Second, some of the utilized clinical predictors may not have been reported fully in the papers. Furthermore, among the reported clinical predictors used, while the categories of predictors are largely similar, the individual predictors included under each category differ across studies. Hence, this may introduce heterogeneity across the studies included in the meta-analysis.

Third, while machine learning has tremendous potential its “black box” limitation mandates that ML models require large databases to improve their accuracy, and the true underlying relationships between influential factors remains largely unknown to the user [29, 30].

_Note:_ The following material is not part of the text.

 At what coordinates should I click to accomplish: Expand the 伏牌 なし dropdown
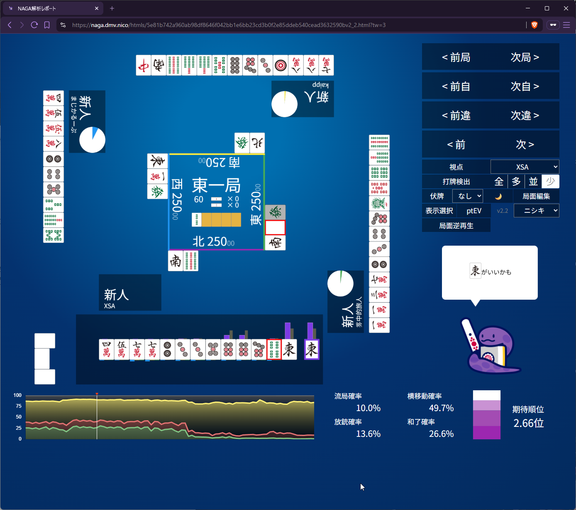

Fourth, an mRS score of 0–2 was used to represent a good outcome post-thrombectomy. The negative outcome reported may not have been a direct result of the thrombectomy, but rather a complication of an existing comorbidity, which may affect the reliability of the SVM if sufficient variables were not accounted for.

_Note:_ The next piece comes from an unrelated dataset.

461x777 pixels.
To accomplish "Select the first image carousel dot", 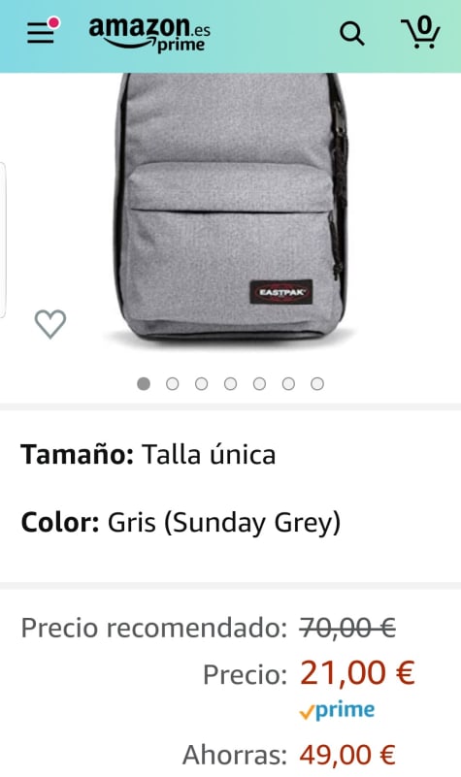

Fifth, while the quality of training data is overall high, most of the studies (n = 4) were retrospective, which may introduce bias into the training of ML models. Furthermore, software algorithms differed across studies. Hence, further prospective studies are needed to improve the training of ML models.

Conclusion

The moderate to high AUC, sensitivity, specificity, negative predictive value and diagnostic odds ratio demonstrate that ML is a good adjunct clinical tool to predict the suitability of an AIS patient undergoing EVT. As seen in the heterogeneity of the studies analyzed, further development is required to improve the accuracy of various ML models. Training the algorithms over larger datasets and allocating more resources towards the refinement of algorithms may help improve its sensitivity and specificity so that it may potentially be used as a confirmatory tool in the future.